Error Handling & Validation
- Define domain-specific exceptions: `DataValidationError`, `ModelDriftError`, `ServiceUnavailableError`.
- Validate all external inputs with Pydantic; raise early.
- Wrap pipeline steps with retry logic (exponential backoff, jitter).
- Log errors in structured JSON: `{ "level": "error", "event": "data_validation_failed", ... }`.
- Model drift guard:
```python
if psi(current_data, reference_data) > 0.2:
raise ModelDriftError("PSI exceeded threshold; trigger retrain")
```
TensorFlow Rules (primary framework)
- Build models with the Functional API; avoid Sequential for anything non-trivial.
- Use `tf.keras.layers.Layer` subclasses only when necessary; keep them stateless when possible.
- Compile with explicit loss, optimizer, and metrics; never rely on defaults.
- Enable mixed-precision with `tf.keras.mixed_precision.set_global_policy("mixed_float16")` for GPU/TPU.
- Save models in the `SavedModel` format with signature definitions:
```python
@tf.function(input_signature=[tf.TensorSpec([None, 32], tf.float32)])
def serving_fn(x):
return model(x, training=False)
tf.saved_model.save(model, export_dir, signatures={"serving_default": serving_fn})
```
- Register every model version to MLflow with artifacts: model, requirements.txt, training_params.json.
PyTorch Notes
- Prefer `torch.compile()` for production inference; stick to `torch.no_grad()` blocks.
- Use Lightning or Accelerate for multi-GPU; respect deterministic flags during evaluation.
Scikit-learn Notes
- Pipeline everything (imputer, scaler, estimator) via `sklearn.pipeline.Pipeline`.
- Persist models with `joblib.dump()` including pipeline; store feature names.
Testing
- Unit: pytest with 90%+ coverage; fixtures seeded via `numpy.random.default_rng(42)`.
- Data tests: Great Expectations suites run nightly.
- Integration: spin up ephemeral K8s namespace using KIND in CI for end-to-end tests.
Performance Optimisation
- Profile with cProfile + SnakeViz before attempting GPU offload.
- Batch inference requests (≥ 32 examples) to maximise throughput.
- Use asynchronous FastAPI with `uvicorn --workers 4 --loop uvloop` for serving.
Security
- Store secrets in KMS; inject via environment variables at runtime.
- Enforce OAuth2/OIDC or AWS SigV4 on REST/gRPC endpoints; rate-limit to 100 req/s per key.
- Sign model artifacts with GPG; verify signature before loading.
Deployment & MLOps
- Git main branch is always deployable.

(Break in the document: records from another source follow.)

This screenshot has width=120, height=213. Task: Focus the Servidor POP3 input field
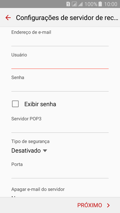(60, 127)
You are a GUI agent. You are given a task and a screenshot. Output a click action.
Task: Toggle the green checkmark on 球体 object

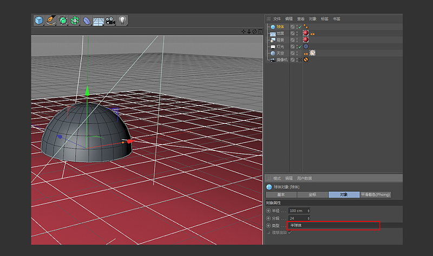pos(299,27)
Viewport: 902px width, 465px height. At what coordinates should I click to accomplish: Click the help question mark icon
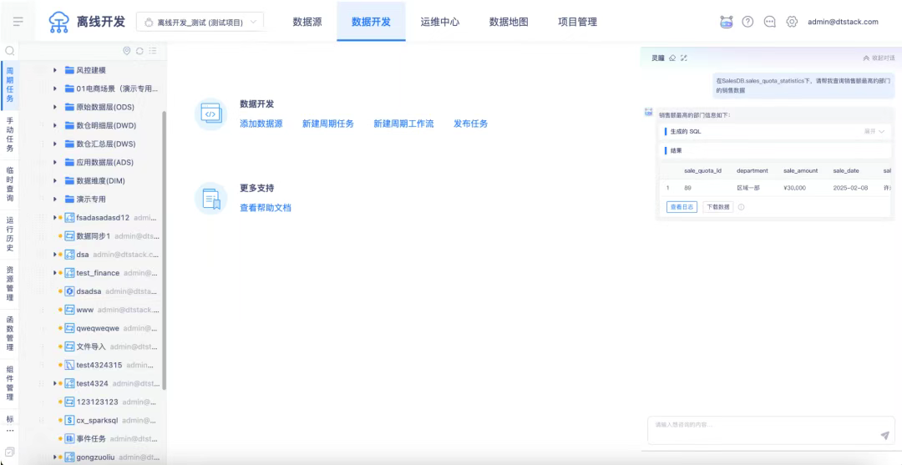coord(748,22)
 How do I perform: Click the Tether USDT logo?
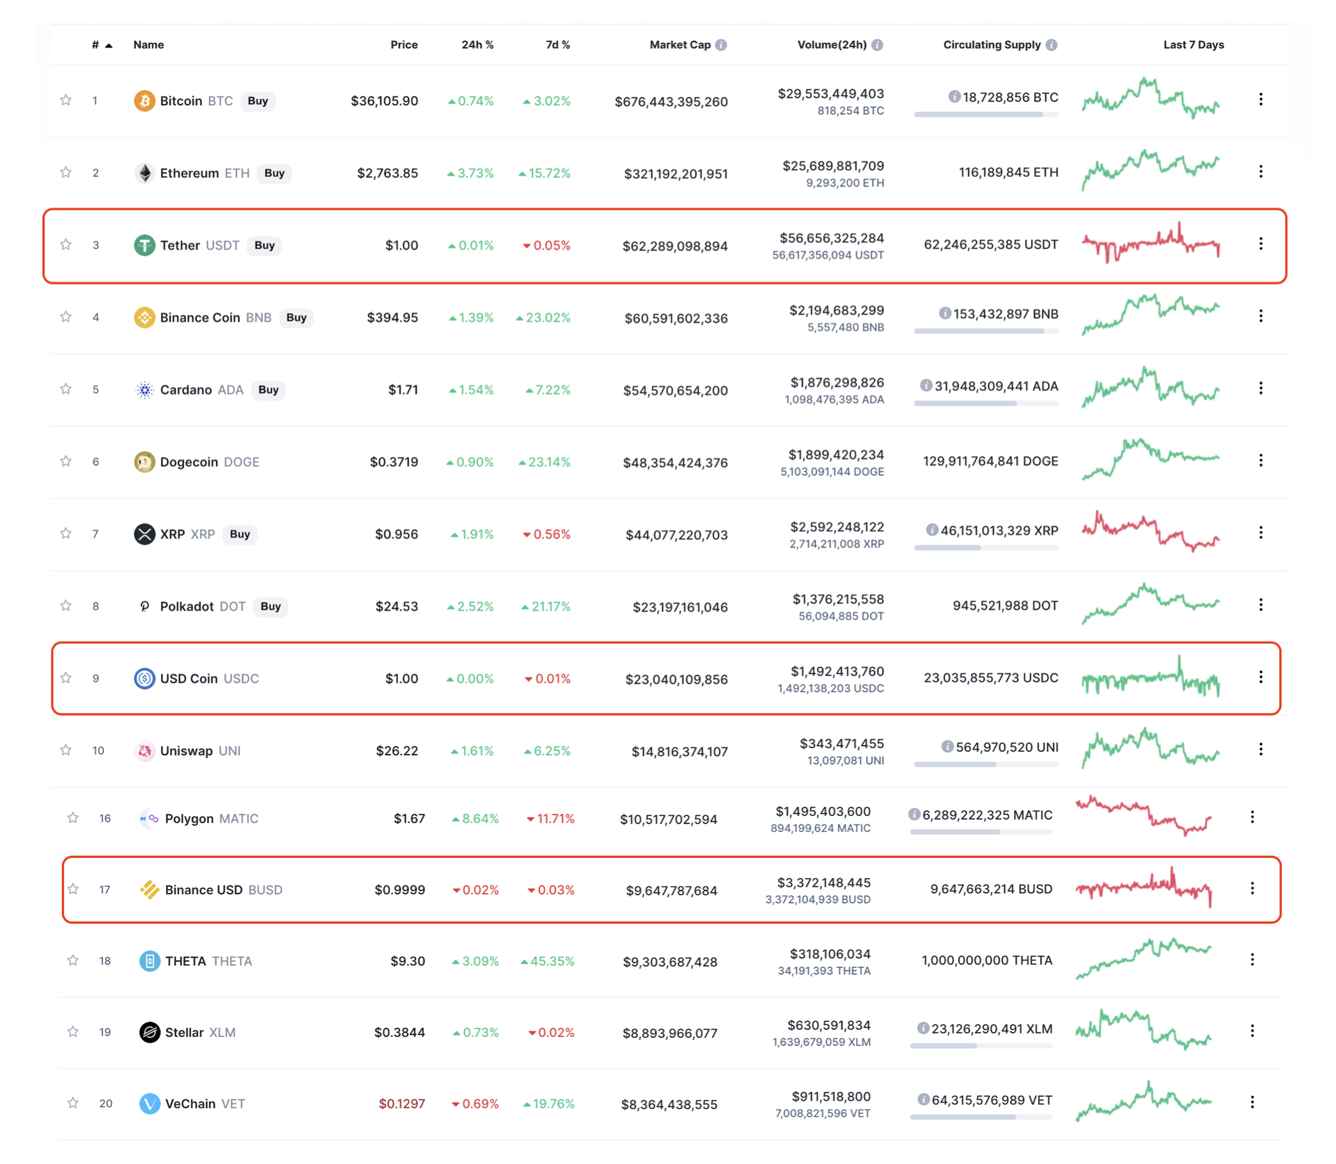point(144,245)
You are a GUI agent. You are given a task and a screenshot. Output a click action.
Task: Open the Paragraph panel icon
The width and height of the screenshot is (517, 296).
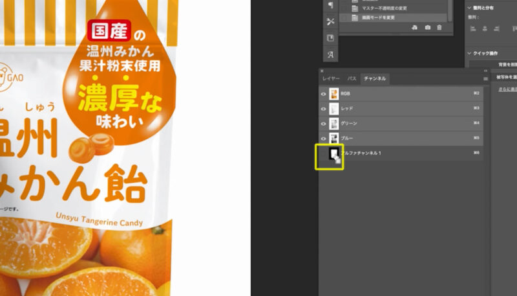point(330,5)
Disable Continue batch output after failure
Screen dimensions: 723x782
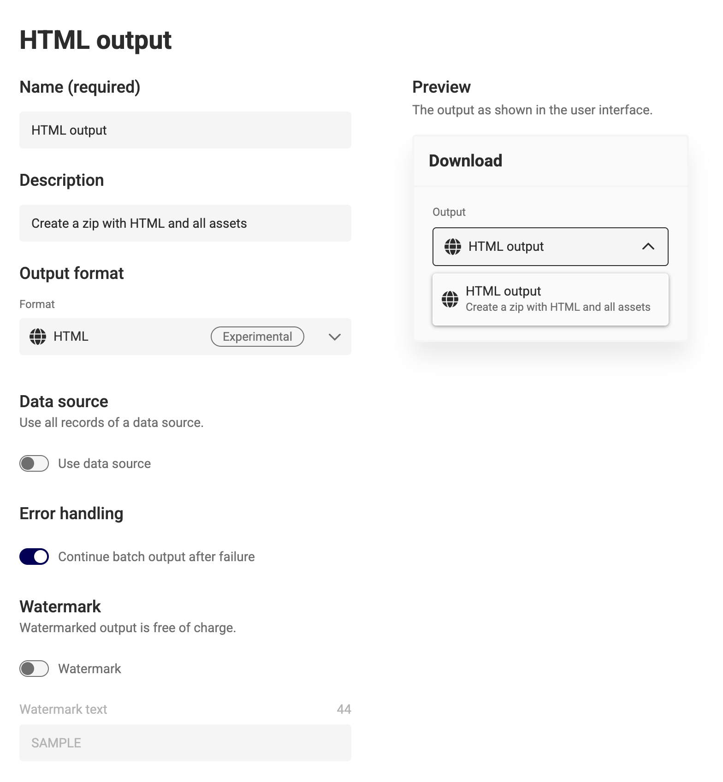point(34,557)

Use Git-tags `v<model>-<semver>`.
- CI (GitHub Actions): lint → unit tests → build Docker → push to registry.
- CD: Argo CD monitors registry tag; deploys Canary (5% traffic) → promote when `latency_p50 < baseline*1.1` and `accuracy_drop < 1%`.

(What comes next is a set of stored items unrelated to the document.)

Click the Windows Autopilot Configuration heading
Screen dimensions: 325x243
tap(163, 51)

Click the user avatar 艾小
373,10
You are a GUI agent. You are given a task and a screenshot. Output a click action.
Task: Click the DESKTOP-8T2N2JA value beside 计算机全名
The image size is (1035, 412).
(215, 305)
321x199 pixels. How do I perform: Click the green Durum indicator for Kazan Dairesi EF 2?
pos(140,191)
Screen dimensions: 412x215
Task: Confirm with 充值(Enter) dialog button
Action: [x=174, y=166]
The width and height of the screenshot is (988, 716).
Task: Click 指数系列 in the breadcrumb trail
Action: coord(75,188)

- Retraining schedule defined in `pipeline.yaml`; triggered by data volume or drift alert.
Logging & Monitoring
- Emit Prometheus metrics: `model_inference_seconds`, `inference_requests_total{status="success"}`.

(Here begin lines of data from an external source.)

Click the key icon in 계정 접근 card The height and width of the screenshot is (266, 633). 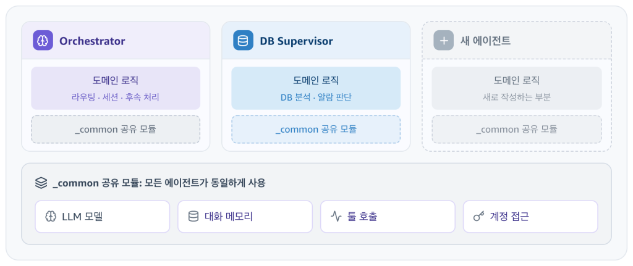(x=479, y=217)
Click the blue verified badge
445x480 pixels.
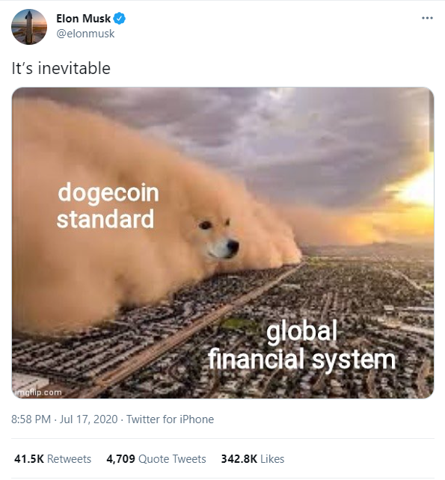(120, 19)
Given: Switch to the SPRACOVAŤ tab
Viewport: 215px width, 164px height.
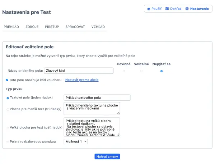Looking at the screenshot, I should tap(75, 27).
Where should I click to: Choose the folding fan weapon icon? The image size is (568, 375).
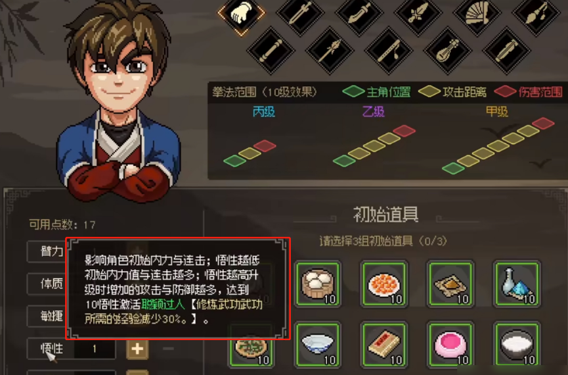click(x=477, y=14)
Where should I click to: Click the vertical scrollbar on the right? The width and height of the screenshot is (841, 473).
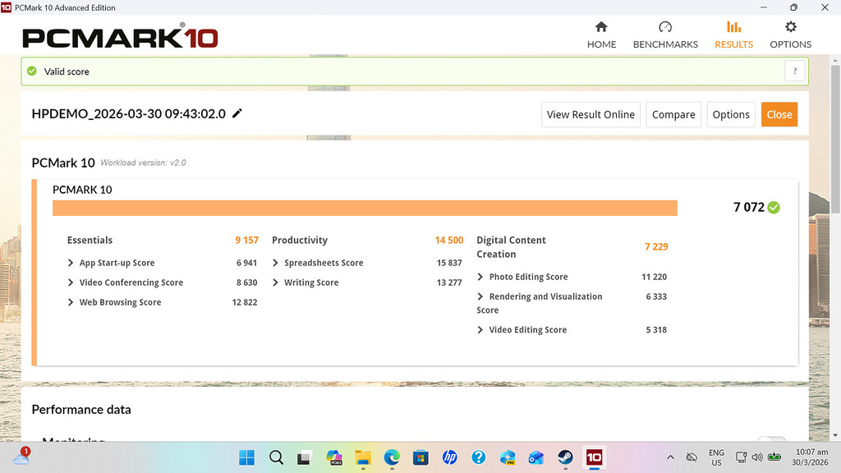tap(835, 246)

- Alert when error-rate > 2% or PSI > 0.2.
Naming Conventions
- Datasets: `<domain>_<source>_<granularity>_<YYYYMMDD>.parquet`.
- Model registry path: `<business-unit>/<problem>/<model-name>/<semver>`.
- Feature store columns: prefix with domain (e.g., `user_age`, `trans_amount`).
Common Pitfalls & Guardrails
- DO NOT train and serve inside the same container image.
- NEVER commit secrets or raw data samples containing PII.
- AVOID writing custom loggers—use standard `logging` with JSON formatter.
Sample Happy-Path Workflow (simplified)
```bash
# 1. Create a new branch for model feature
$ git switch -c feat/churn-v2
# 2. Implement & push code; open PR → CI
# 3. Merge: CI builds image `ghcr.io/acme/churn:0.2.0`
# 4. Argo CD deploys Canary on Vertex AI
# 5. Canary passes SLOs → auto-promote to 100%
# 6. MLflow marks 0.2.0 as `Production` stage
```
Follow these rules to produce secure, maintainable, and business-aligned ML solutions that scale across enterprise environments.